È questa l’unica sensibile novità attorno alla quale tenta di trovare una ragion d’essere e una necessità questa seconda versione del classico di John Sturges, la riproposizione di una mitologia consolidata da decenni al netto del multiculturalismo e, come suggerisce il luciferino magnate interpretato da Peter Sarsgaard, della deriva imprenditoriale di oggi, ma tutto, oltre a suonare abbastanza implausibile, resta molto poco approfondito e relegato alla superficie: il rapporto fra i membri della comitiva chiamata in soccorso dalla paciosa comunità di Rose Creek non va mai oltre il generico cameratismo e a farne le spese è fatalmente quel misto di tensione e di affiatamento che rendeva così coeso, irresistibile e ben oliato il nucleo originario, di cui sopravvivono forse i caratteri generali (il veterano, il reduce tormentato, il giovane scavezzacollo, il reietto, e così via), ma di cui sfuggono la vera personalità, con il fuorilegge messicano di Manuel Garcia-Rulfo e il guerriero Comanche di Martin Sensmeier a non esistere al di fuori della loro dichiarata appartenenza minoritaria e, ancor più, l’interazione col prossimo, limitata da scambi dialogici di poca sostanza e dalla scelta di Fuqua di intervenire con una messinscena e un montaggio che, nelle scene d’azione, pare isolare ogni personaggio per conto proprio.

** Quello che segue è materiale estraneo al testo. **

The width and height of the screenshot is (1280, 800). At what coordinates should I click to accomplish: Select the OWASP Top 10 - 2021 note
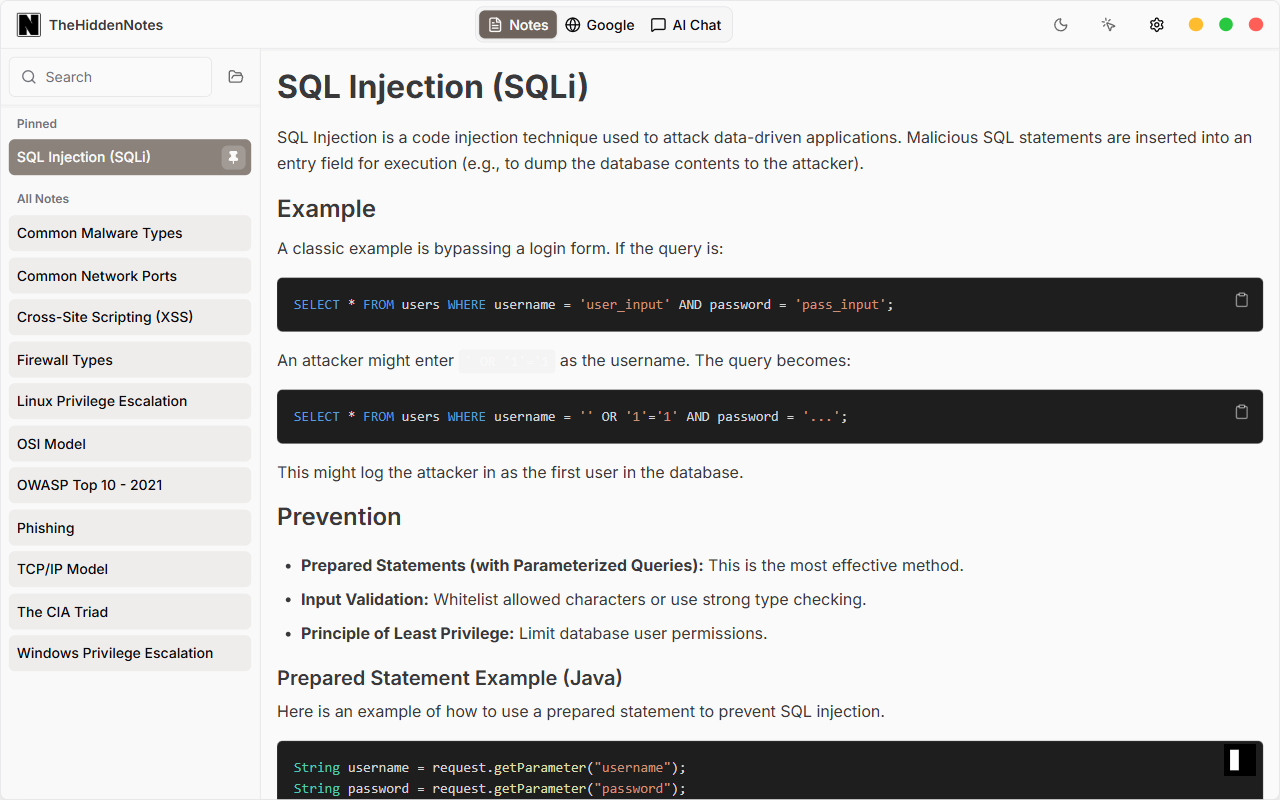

La colpa è principalmente di un comparto attoriale male assortito e poco omogeneo, a partire dall’affidamento del ruolo principale a uno Washington non solo spento e incapace di competere con il magnetismo di Yul Brynner, ma anche – a differenza del Danny Glover di Silverado o del Morgan Freeman de Gli spietati – penalizzato da un rimescolamento etnico che suona ingiustificato nei compartimenti relativamente stagni del selvaggio West; se un Hawke definitivamente sfiorito, poi, si conferma, lontano da Linklater, come una specie di John Malkovich dei poveri e Pratt non fa che riproporre ad libitum il prototipo guascone de I guardiani della galassia e di Jurassic World, l’unica sorpresa – e forse l’unico tratto autenticamente pizzolattiano – è il delirante predicatore di Vincent D’Onofrio, sconsideratamente sottoutilizzato e liquidato senza troppi complimenti.

Se da buttare è anche il cast di contorno, con l’antagonista Sarsgaard, tutto occhi spiritati e affettazione dandy, a sfiorare l’impalpabilità di un qualsiasi villain Marvel e la vedova reclutatrice Haley Bennett – nulla più di una controfigura low-budget di Jennifer Lawrence – a fare da sfondo fino alla (ridicola) trasformazione in deus ex machina del finale, non resta molto altro da salvare se non il tono consapevolmente scanzonato dell’insieme, che dimostra però quanto poco Fuqua abbia capito – o abbia voluto riproporre – dell’epica e della nobiltà della pellicola capostipite e del western classico, concentrandosi sugli aspetti più cool, semplicistici e di facile presa, declassando il tutto al livello di un popcorn-movie come tanti altri.

E il leggendario tema musicale di Elmer Bernstein sfoderato a tradimento soltanto sui titoli di coda è lo scatto definitivo e involontario con cui questo inoffensivo remake si inabissa al cospetto dell’originale.